→ **Your instructions**
Would you retype exactly the lines from the one holding "How do I perform: Share" through the last line of the listing, and only those, without pictures?

→ **Stored data**
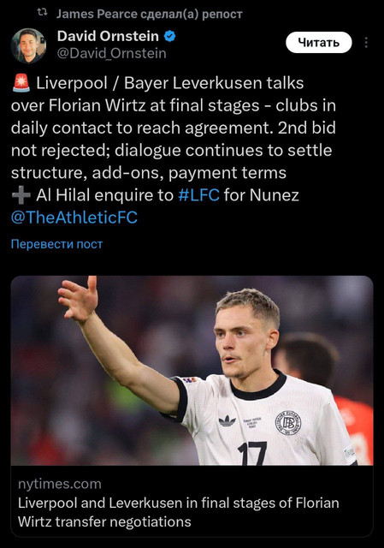Open the Liverpool and Leverkusen article headline
Viewport: 384px width, 548px height.
pos(179,512)
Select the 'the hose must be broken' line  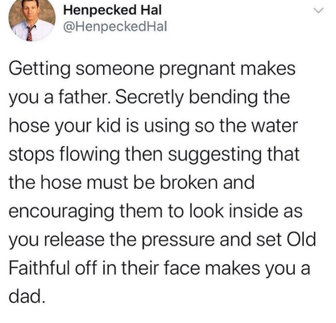point(131,182)
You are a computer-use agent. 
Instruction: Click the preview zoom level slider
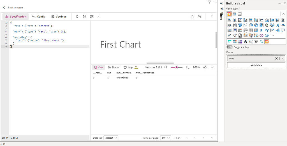tap(177, 68)
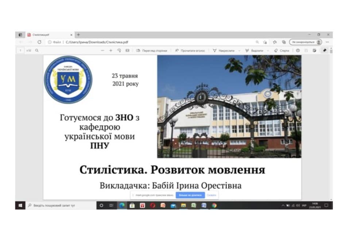Click the browser refresh button
This screenshot has height=229, width=345.
[x=39, y=42]
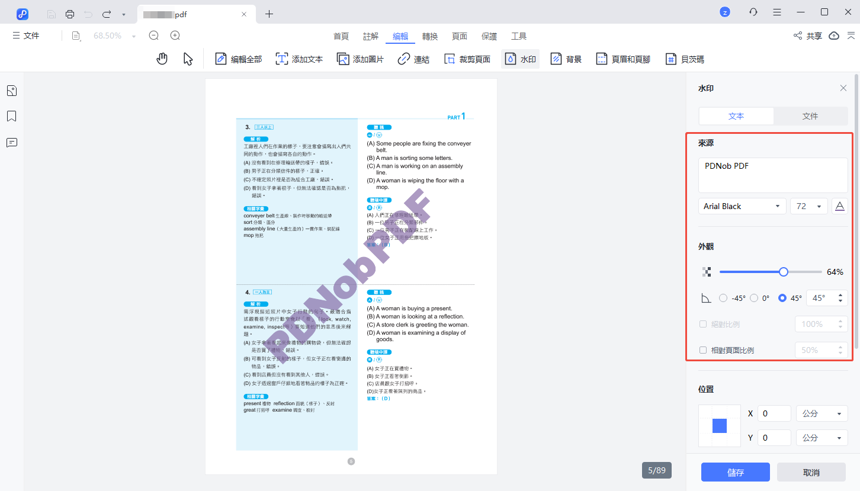
Task: Switch to the 文件 watermark tab
Action: [x=810, y=116]
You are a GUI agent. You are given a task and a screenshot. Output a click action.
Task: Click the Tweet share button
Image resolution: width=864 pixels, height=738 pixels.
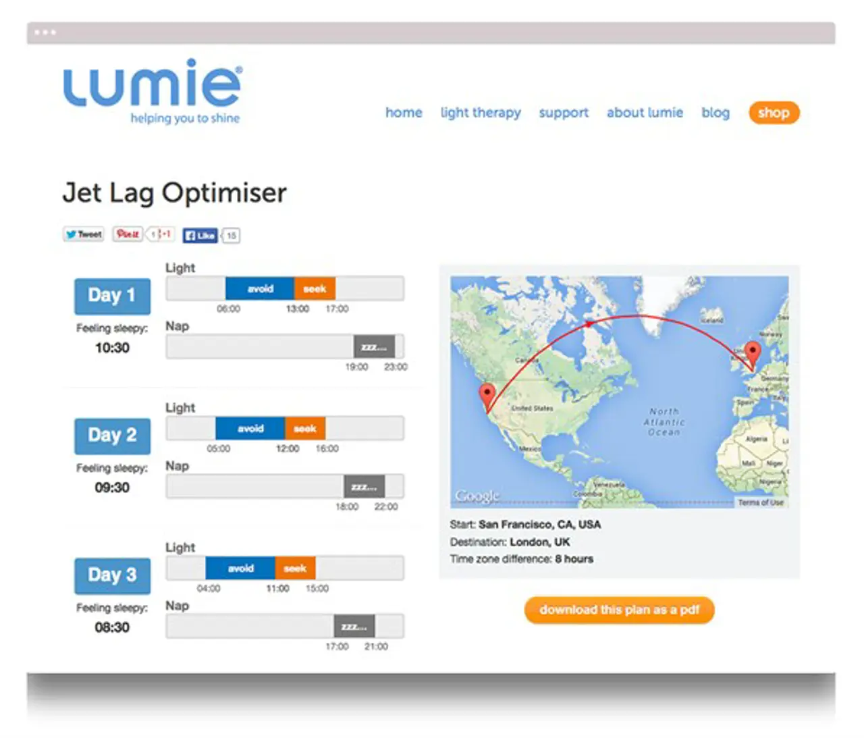[x=84, y=234]
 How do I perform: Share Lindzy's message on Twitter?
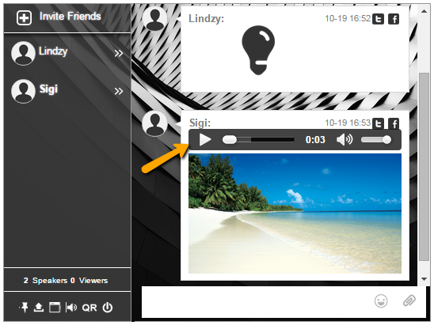(x=378, y=19)
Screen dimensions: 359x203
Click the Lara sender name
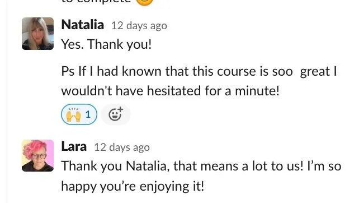tap(74, 146)
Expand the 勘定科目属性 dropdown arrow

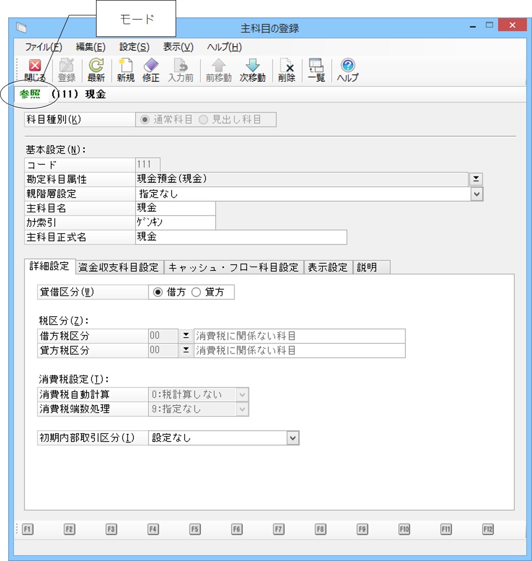477,179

→ **Task response**
 How do I perform: Share Lindzy's message on Twitter?
(x=378, y=19)
Screen dimensions: 359x203
Click the Lara sender name
tap(74, 146)
Expand the 勘定科目属性 dropdown arrow

477,179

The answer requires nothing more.